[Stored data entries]
********
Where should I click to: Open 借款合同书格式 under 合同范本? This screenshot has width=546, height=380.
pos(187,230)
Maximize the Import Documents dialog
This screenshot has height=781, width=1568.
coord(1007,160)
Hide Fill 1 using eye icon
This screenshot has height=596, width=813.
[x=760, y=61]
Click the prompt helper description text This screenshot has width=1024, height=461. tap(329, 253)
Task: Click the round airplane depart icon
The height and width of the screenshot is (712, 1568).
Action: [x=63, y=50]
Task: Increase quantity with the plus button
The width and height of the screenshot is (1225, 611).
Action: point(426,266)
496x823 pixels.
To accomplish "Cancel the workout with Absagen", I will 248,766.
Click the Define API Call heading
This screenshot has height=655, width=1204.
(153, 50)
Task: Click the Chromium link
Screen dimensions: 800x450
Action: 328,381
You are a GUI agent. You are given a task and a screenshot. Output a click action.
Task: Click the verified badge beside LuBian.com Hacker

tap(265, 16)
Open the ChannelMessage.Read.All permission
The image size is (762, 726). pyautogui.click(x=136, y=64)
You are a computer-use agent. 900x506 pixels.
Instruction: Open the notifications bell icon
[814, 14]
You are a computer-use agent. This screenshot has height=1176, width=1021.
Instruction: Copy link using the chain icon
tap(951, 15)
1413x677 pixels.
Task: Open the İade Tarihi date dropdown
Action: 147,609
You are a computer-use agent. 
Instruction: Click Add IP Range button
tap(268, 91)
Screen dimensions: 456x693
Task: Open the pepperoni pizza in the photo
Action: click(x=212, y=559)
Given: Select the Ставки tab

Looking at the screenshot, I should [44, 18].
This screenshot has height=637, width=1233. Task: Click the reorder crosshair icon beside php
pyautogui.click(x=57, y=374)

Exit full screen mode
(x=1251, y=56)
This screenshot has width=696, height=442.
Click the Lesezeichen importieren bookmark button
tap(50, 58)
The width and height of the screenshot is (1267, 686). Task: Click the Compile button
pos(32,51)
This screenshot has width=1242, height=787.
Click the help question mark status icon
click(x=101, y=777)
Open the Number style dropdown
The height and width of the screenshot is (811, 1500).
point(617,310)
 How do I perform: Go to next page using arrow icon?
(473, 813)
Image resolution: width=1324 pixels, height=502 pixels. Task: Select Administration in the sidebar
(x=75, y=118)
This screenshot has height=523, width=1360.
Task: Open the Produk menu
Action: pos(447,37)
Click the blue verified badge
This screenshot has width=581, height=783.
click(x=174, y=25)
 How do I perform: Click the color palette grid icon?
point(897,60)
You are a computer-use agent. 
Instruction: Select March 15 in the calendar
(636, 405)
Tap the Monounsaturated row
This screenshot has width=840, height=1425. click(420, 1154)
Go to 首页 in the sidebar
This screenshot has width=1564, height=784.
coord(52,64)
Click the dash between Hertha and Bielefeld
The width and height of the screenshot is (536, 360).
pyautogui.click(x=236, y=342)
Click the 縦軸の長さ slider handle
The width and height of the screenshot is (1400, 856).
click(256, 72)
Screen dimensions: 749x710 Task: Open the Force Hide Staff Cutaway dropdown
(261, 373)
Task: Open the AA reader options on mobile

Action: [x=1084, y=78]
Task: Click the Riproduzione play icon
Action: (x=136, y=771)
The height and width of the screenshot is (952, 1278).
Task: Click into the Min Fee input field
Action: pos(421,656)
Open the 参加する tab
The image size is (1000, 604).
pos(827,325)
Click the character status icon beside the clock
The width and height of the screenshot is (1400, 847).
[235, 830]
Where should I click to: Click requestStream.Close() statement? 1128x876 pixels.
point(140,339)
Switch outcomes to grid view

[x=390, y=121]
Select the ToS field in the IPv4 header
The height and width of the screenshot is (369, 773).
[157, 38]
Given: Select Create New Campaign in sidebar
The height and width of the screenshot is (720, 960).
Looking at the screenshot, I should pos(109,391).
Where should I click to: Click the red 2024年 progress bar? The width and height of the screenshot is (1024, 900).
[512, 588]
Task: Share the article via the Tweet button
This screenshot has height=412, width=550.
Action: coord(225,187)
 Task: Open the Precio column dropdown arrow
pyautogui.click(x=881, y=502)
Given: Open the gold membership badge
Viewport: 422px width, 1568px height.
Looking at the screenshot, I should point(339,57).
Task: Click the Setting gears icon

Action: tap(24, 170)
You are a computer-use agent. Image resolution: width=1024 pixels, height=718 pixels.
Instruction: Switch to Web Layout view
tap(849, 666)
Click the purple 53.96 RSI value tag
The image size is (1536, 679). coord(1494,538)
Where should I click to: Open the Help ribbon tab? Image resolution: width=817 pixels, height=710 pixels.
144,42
********
* _Work request_
Word for word, give back all the lines above.

* _Output for this task_
Where should I click to: Open 借款合同书格式 under 合同范本? This screenshot has width=546, height=380.
pos(187,230)
Maximize the Import Documents dialog
This screenshot has height=781, width=1568.
coord(1007,160)
Hide Fill 1 using eye icon
This screenshot has height=596, width=813.
[x=760, y=61]
Click the prompt helper description text This screenshot has width=1024, height=461. tap(329, 253)
Task: Click the round airplane depart icon
The height and width of the screenshot is (712, 1568).
Action: [x=63, y=50]
Task: Increase quantity with the plus button
The width and height of the screenshot is (1225, 611).
Action: point(426,266)
496x823 pixels.
To accomplish "Cancel the workout with Absagen", I will 248,766.
Click the Define API Call heading
This screenshot has height=655, width=1204.
(153, 50)
Task: Click the Chromium link
Screen dimensions: 800x450
Action: 328,381
You are a GUI agent. You are given a task and a screenshot. Output a click action.
Task: Click the verified badge beside LuBian.com Hacker

tap(265, 16)
Open the ChannelMessage.Read.All permission
The image size is (762, 726). pyautogui.click(x=136, y=64)
You are a computer-use agent. 900x506 pixels.
Instruction: Open the notifications bell icon
[814, 14]
You are a computer-use agent. This screenshot has height=1176, width=1021.
Instruction: Copy link using the chain icon
tap(951, 15)
1413x677 pixels.
Task: Open the İade Tarihi date dropdown
Action: 147,609
You are a computer-use agent. 
Instruction: Click Add IP Range button
tap(268, 91)
Screen dimensions: 456x693
Task: Open the pepperoni pizza in the photo
Action: click(x=212, y=559)
Given: Select the Ставки tab

Looking at the screenshot, I should [44, 18].
This screenshot has height=637, width=1233. Task: Click the reorder crosshair icon beside php
pyautogui.click(x=57, y=374)

Exit full screen mode
(x=1251, y=56)
This screenshot has width=696, height=442.
Click the Lesezeichen importieren bookmark button
tap(50, 58)
The width and height of the screenshot is (1267, 686). Task: Click the Compile button
pos(32,51)
This screenshot has width=1242, height=787.
Click the help question mark status icon
click(x=101, y=777)
Open the Number style dropdown
The height and width of the screenshot is (811, 1500).
point(617,310)
 How do I perform: Go to next page using arrow icon?
(473, 813)
Image resolution: width=1324 pixels, height=502 pixels. Task: Select Administration in the sidebar
(x=75, y=118)
This screenshot has height=523, width=1360.
Task: Open the Produk menu
Action: pos(447,37)
Click the blue verified badge
This screenshot has width=581, height=783.
click(x=174, y=25)
 How do I perform: Click the color palette grid icon?
point(897,60)
You are a computer-use agent. 
Instruction: Select March 15 in the calendar
(636, 405)
Tap the Monounsaturated row
This screenshot has width=840, height=1425. click(420, 1154)
Go to 首页 in the sidebar
This screenshot has width=1564, height=784.
coord(52,64)
Click the dash between Hertha and Bielefeld
The width and height of the screenshot is (536, 360).
pyautogui.click(x=236, y=342)
Click the 縦軸の長さ slider handle
The width and height of the screenshot is (1400, 856).
click(256, 72)
Screen dimensions: 749x710 Task: Open the Force Hide Staff Cutaway dropdown
(261, 373)
Task: Open the AA reader options on mobile

Action: [x=1084, y=78]
Task: Click the Riproduzione play icon
Action: (x=136, y=771)
The height and width of the screenshot is (952, 1278).
Task: Click into the Min Fee input field
Action: pos(421,656)
Open the 参加する tab
The image size is (1000, 604).
pos(827,325)
Click the character status icon beside the clock
The width and height of the screenshot is (1400, 847).
[235, 830]
Where should I click to: Click requestStream.Close() statement? 1128x876 pixels.
point(140,339)
Switch outcomes to grid view

[x=390, y=121]
Select the ToS field in the IPv4 header
The height and width of the screenshot is (369, 773).
[157, 38]
Given: Select Create New Campaign in sidebar
The height and width of the screenshot is (720, 960).
Looking at the screenshot, I should pos(109,391).
Where should I click to: Click the red 2024年 progress bar? The width and height of the screenshot is (1024, 900).
[512, 588]
Task: Share the article via the Tweet button
This screenshot has height=412, width=550.
Action: coord(225,187)
 Task: Open the Precio column dropdown arrow
pyautogui.click(x=881, y=502)
Given: Open the gold membership badge
Viewport: 422px width, 1568px height.
Looking at the screenshot, I should point(339,57).
Task: Click the Setting gears icon

Action: tap(24, 170)
You are a computer-use agent. Image resolution: width=1024 pixels, height=718 pixels.
Instruction: Switch to Web Layout view
tap(849, 666)
Click the purple 53.96 RSI value tag
The image size is (1536, 679). coord(1494,538)
Where should I click to: Open the Help ribbon tab? Image resolution: width=817 pixels, height=710 pixels.
144,42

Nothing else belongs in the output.